También me sentía bien y valioso, sentía cuidado, seguridad,
juego, diversión y alegría,
mi niño sol.
Mis padres estaban abrumados con crianzas y cuidados, gritaban,
golpeaban y descuidaban,
como niño pequeño no podía juzgar si las acciones de mis
padres eran buenas o malas,
desde mi niño, mis padres eran geniales e infalibles,
cuando me gritaban, yo no pensaba:
"¡Papá no puede lidiar con agresiones y necesita
psicoterapia!",
sino que me sentía malo, castigado y equivocado.
Así aprendí si era bienvenido o no,
necesitaba alimento, higiene y cambiar pañales,
y muy importante: caricias, miradas amorosas y voces de cuidadores
de bienvenida a este mundo.
La pregunta es cómo resolver los conflictos típicos entre
padres e hijos.
Mi niño tiene necesidades,
de ahí viene la confianza básica, confiar en mí mismo y en
los demás,
según Klaus Grawe son apego, autonomía y control,
satisfacer el placer o evitar la incomodidad, y autoestima o
reconocimiento.
Cuando me enfado, me siento frustrado por mi necesidad de
autoestima y reconocimiento,
cuando experimento estrés, dolor, ira o miedo, por mi
necesidad de placer y control,
cuando sufro de enfermedad de amor, mi necesidad de
vincularme se frustra,
también mi necesidad de control porque no puedo influir en
el ser querido,
mi necesidad de placer, me siento ofendido en mi autoestima
debido al rechazo.
Necesito apego desde el nacimiento hasta la muerte, muero si
se me niega el contacto físico,
necesito apego, pertenencia y comunidad, vincularme.
reunirme con amigos, charlar, descansar con colegas o
escribir una carta.
Mi niño se puede sentir abandonado solo porque mis padres estén
estresados y abrumados.
Necesito autonomía y seguridad, quiero explorar y descubrir mi
entorno,
necesito actuar de forma independiente,
me enorgullece poder hacer algo sin la ayuda de mis padres,
necesito control y seguridad,
tengo el deseo de poder, influenciar mi entorno, al principio
llamar la atención gritando o llorando,
luego a través del lenguaje y hechos, incluso de la política.
Los padres sobreprotectores, muy controladores, que imponen
demasiadas reglas
y establecen límites demasiado estrechos, perjudican el
desarrollo de la autonomía,
el niño interioriza este temor y control excesivo de los
padres,
y se limita una y otra vez en su vida futura, duda tanto de
sus habilidades.
Asimismo, los padres que eliminan demasiados obstáculos del
camino del niño,
hacen niños dependientes de una persona que se hace
responsable de ellos.
Quiero encontrar el equilibrio entre apego, vinculación, autonomía
e independencia,
dependencia no solo es negativo, también seguridad,
vínculo puede significar seguro y digno de confianza.
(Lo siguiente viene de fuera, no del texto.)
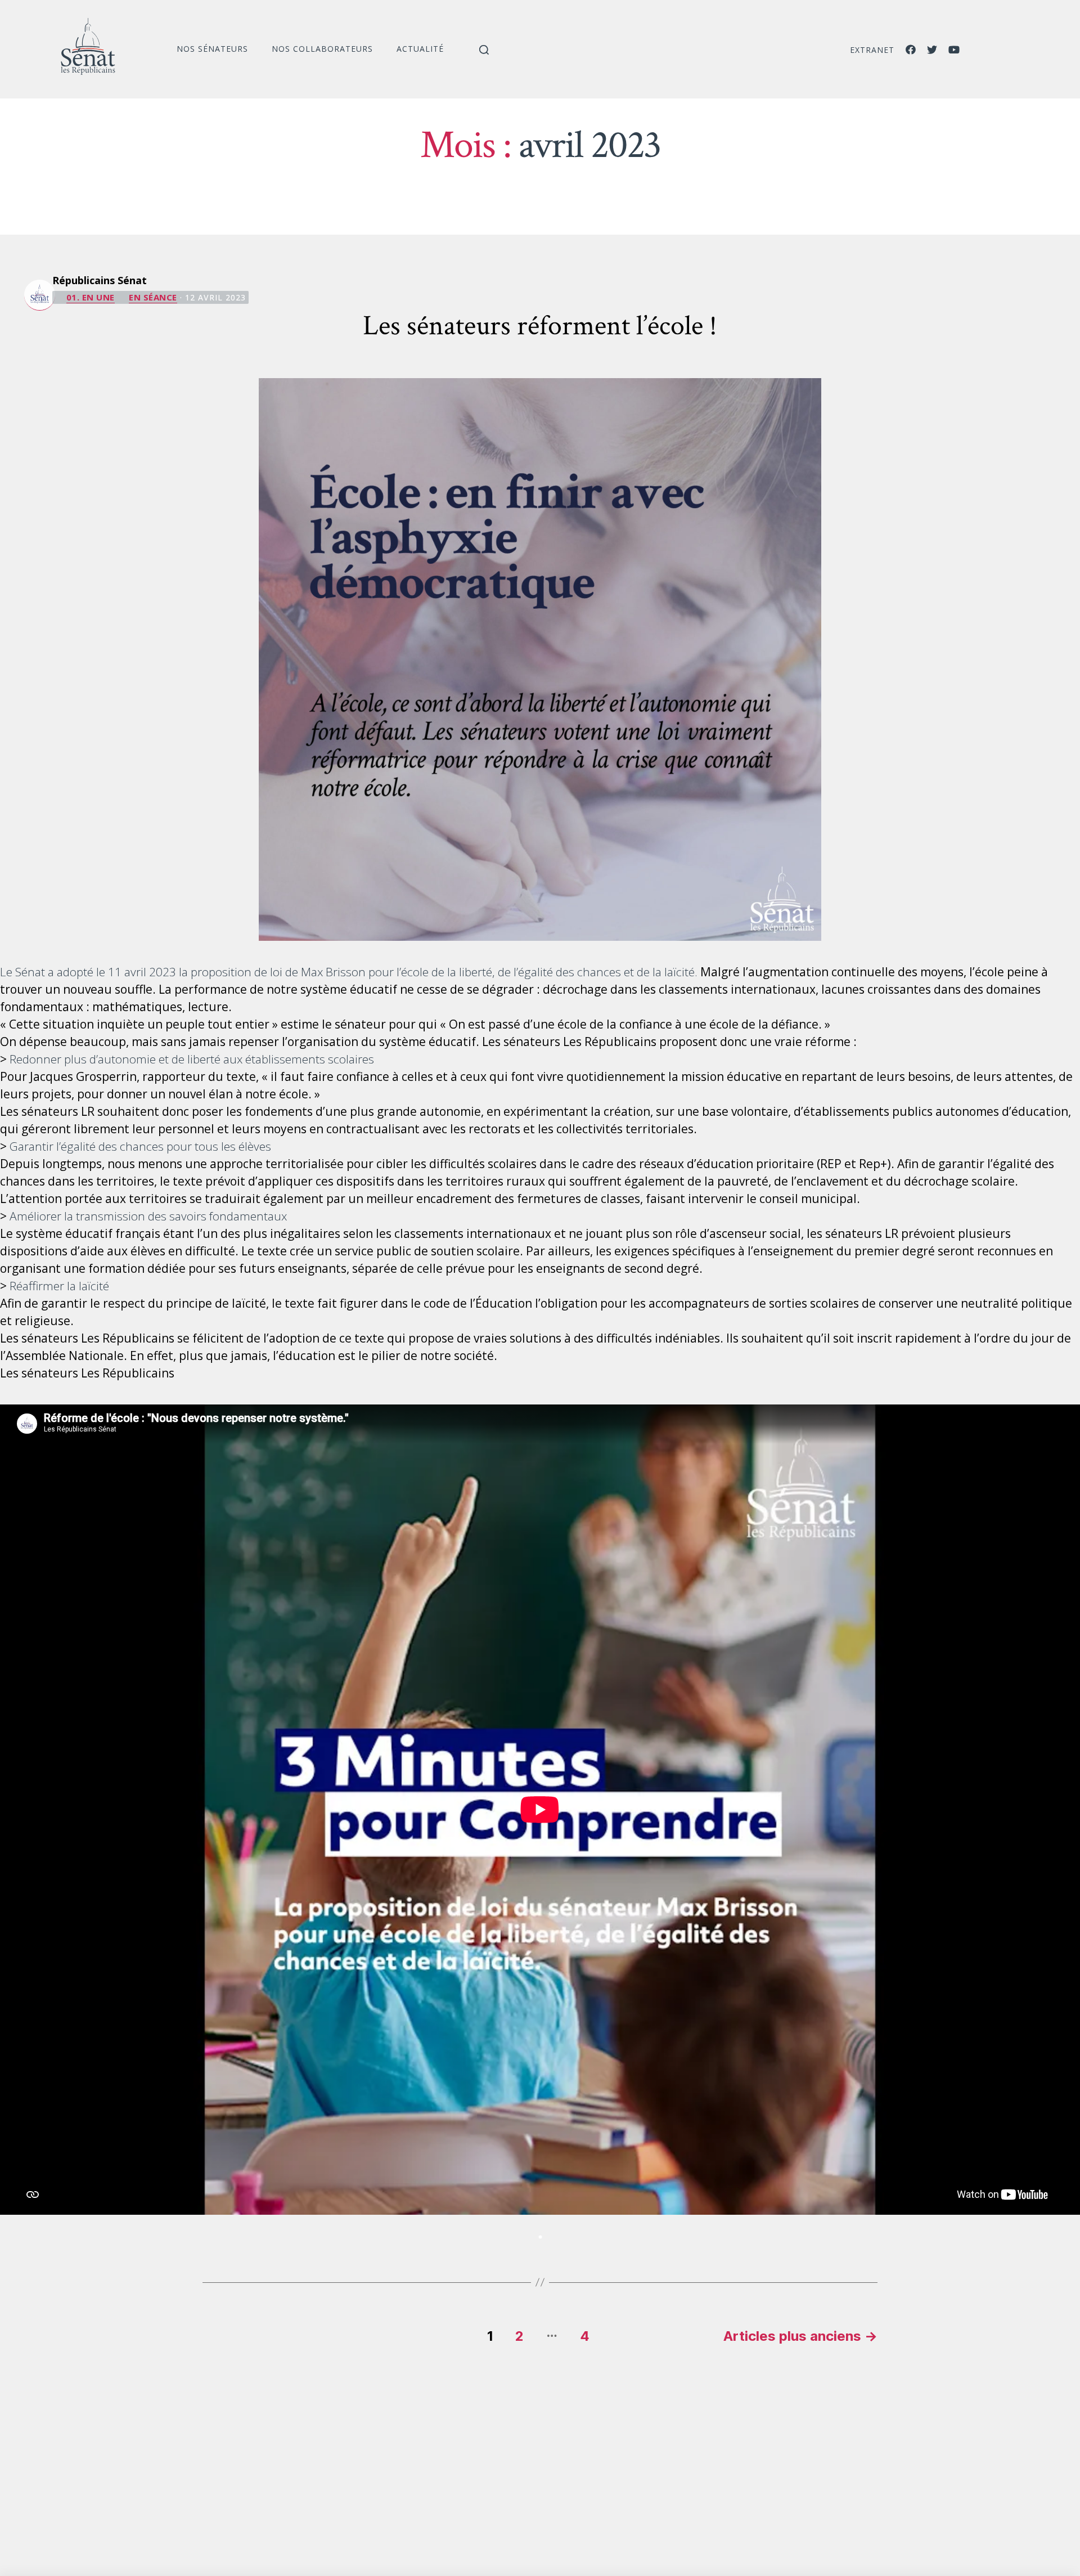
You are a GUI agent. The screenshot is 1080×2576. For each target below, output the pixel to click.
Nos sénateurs (212, 48)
Necesito satisfacción de placer,
mientras me alimento, hago deporte o veo una película,
me esfuerzo constantemente por obtener placer y evitar disgusto,
necesito adquirir habilidades para tolerar la frustración,
retrasar las recompensas y renunciar a los instintos,
manejar placer e incomodidad,
hambre, sed, calor, frío, dolor.
Necesito autoestima y reconocimiento.
David Schnarch habla de autoestima reflejada,
son los cuidadores del niño los que reflejan si está
"bien" o no,
cuando una madre sonríe a su hijo, muestra que está feliz
por su existencia.
De adulto sigo reconocimiento,
estoy condicionado a experimentar autoestima a través del
espejo de los demás.
Yo quiero resolver mis problemas en mi vida hoy,
reconocer dónde están los puntos débiles, los factores
desencadenantes,
quiero entrar en contacto con esta parte de mi personalidad,
quiero sentir mis heridas y miedos internos,
no quiero suprimir mis lesiones internas,
quiero escuchar a mi niño sombra cuando quiere hablar,
quiero que reciba atención por sus preocupaciones,
y pueda retirarse contento y volver a jugar por sí mismo por
un tiempo.
Si no le permito que su miedo, vergüenza o enojo expresen su
opinión,
continúan teniendo un efecto en el subsuelo de mi conciencia,
causan estragos sin que el adulto se dé cuenta,
el niño sombra desagradable y reprimido se abre paso de vez
en cuando,
con todas sus fuerzas y descarga su ira.
Un niño que se siente amado y aceptado por sus padres,
desarrolla creencias como "Soy bienvenido",
"Soy amado", "Soy importante",
si siente frío y rechazo, "No soy bienvenido",
"Soy una carga", "Me quedo corto" …
creencias que moldean inconscientemente la percepción en la
actualidad,
las creencias son los lentes a través de los cuales veo la
realidad.
Mi niño sombra mimado, al que los padres permiten demasiado y
lo miman,
tiene la convicción de que todo tiene que salir según su
voluntad, que apenas necesita esforzarse,
da por sentado que obtiene lo que quiere,
reacciona dolido y enojado cuando ése no es el caso,
desarrolla una baja tolerancia a la frustración,
se adapta mal, no encaja, era el jefe o la princesa con mamá
y papá,
¡Soy muy importante!, ¡Siempre soy bienvenido!, ¡Consigo
todo lo que quiero!,
¡Todo depende de mí!, ¡Soy más fuerte que los demás! o ¡Soy
el mejor!,
tiene que aprender que no todo es gratis en la vida y que tiene
que esforzarse.
Mis creencias profundas e inconscientes son un filtro para mi
percepción,
influyen en sentimientos, pensamientos y acciones.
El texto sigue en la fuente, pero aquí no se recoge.